This weekend, Paramount Pictures began free screenings in the movie's namesake town in Alabama. Andrew Yeager with member stationed WBHM went to see how residents are reacting to the Hollywood version of events.

UNIDENTIFIED MAN: Hey there. Welcome to the Walton Theater. Enjoy the movie.

ANDREW YEAGER, BYLINE: It's a half an hour until show time, and the majority of seats are already taken. In the front row in the far left seat is 85-year-old George Sallie. He's black, grew up near Selma and was drafted as a young man.

GEORGE SALLIE: I went to Korea fighting for somebody else's freedom. And really, I didn't have freedom myself.

YEAGER: Sallie says after he came back, he became involved in the Civil Rights Movement. He lifts up his ball cap and points to a scar on his forehead. A memento of what's known as Bloody Sunday.
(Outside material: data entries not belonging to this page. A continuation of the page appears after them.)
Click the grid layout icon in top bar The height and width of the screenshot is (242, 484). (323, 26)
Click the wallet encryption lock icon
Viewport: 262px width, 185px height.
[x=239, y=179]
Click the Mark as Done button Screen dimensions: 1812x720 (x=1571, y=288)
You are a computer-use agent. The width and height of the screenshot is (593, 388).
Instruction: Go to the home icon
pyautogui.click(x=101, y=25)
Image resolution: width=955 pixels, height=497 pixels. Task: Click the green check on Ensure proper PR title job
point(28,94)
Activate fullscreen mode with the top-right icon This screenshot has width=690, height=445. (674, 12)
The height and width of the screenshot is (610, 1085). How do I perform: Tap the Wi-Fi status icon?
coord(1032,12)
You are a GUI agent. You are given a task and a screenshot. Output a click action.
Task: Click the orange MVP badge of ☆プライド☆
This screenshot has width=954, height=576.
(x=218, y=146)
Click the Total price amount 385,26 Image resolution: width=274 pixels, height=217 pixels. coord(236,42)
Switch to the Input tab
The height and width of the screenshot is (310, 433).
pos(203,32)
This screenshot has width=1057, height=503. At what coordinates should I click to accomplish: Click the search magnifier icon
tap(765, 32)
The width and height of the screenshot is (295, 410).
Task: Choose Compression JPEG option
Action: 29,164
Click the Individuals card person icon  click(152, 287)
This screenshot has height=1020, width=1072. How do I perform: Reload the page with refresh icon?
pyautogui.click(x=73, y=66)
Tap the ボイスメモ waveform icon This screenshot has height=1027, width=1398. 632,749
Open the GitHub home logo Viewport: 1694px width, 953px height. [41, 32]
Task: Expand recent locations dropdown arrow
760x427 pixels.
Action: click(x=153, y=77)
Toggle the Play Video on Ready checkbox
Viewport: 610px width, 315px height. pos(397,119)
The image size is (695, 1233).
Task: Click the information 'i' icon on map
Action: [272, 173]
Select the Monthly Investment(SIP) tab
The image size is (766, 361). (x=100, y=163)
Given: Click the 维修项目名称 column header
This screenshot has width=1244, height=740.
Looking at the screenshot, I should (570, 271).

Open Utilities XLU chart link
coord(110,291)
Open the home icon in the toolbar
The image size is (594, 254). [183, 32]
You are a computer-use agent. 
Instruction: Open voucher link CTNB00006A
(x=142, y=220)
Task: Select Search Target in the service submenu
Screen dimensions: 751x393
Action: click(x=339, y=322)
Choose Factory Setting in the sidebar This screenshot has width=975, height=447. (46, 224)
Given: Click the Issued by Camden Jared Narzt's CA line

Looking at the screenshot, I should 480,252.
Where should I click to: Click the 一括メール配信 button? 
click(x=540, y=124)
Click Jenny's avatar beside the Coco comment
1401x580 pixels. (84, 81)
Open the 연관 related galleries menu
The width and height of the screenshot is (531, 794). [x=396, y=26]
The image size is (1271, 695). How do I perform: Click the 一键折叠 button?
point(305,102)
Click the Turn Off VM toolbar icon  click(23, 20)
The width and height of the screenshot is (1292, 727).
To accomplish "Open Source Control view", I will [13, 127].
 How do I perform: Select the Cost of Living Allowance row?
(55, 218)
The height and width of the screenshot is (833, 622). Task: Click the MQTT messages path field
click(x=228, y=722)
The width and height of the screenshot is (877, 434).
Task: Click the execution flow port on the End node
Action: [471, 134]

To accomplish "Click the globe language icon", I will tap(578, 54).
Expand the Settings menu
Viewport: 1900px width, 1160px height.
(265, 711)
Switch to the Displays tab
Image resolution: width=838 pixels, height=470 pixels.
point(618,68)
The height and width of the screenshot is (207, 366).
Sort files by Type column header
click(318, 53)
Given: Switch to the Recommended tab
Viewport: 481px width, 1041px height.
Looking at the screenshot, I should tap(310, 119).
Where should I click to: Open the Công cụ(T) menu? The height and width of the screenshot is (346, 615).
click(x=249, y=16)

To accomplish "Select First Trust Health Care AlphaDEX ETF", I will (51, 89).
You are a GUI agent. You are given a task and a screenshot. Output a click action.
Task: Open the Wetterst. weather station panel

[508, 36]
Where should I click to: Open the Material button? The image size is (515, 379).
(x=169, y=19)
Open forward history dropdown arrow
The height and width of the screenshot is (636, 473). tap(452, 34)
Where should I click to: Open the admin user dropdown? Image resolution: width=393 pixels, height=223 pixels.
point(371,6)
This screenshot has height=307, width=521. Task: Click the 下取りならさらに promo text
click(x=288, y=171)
That's the day in March 1965 when protesters were brutally beaten by police as they tried to cross Selma's Edmund Pettus Bridge.

Many people in the audience have first-hand connections with this history. Monique Williams was just a child then, but she remembers Annie Lee Cooper, who's played in the movie by Oprah Winfrey.

MONIQUE WILLIAMS: Annie Lee Cooper. I'm not quite sure how mamma found her, but she was our housekeeper for about six months. She was wonderful.

YEAGER: Cooper was a civil rights activist most known for whacking the county sheriff at the time across the jaw. Williams says she's sure Cooper will come off great in the movie but is a little uneasy about how white southerners will be depicted. Still, she's looking forward to it.

WILLIAMS: If you find me after the movie, I'll tell you what I think. I just feel like it's a wonderful thing for Selma. I do.

YEAGER: Because the thing is, it took a special effort to bring this film here. The town doesn't have a commercial movie theater. Selma Mayor George Evans says it only makes sense the movie should be shown here and looked for a way to do it. He spoke with the filmmakers and the owner of a theater a few towns away. They made it happen in the city-owned auditorium. Evans says, people at first couldn't believe the movie would be shown in Selma.

MAYOR GEORGE EVANS: When we said it's going to be for here and free, man, people just was overly elated over that.

YEAGER: Inside, the audience is in rapture. They cheer, they sigh and when the credits roll...


YEAGER: For Reverend F. D. Reese, it brought back a lot of memories. He was head of the Selma movement at the time.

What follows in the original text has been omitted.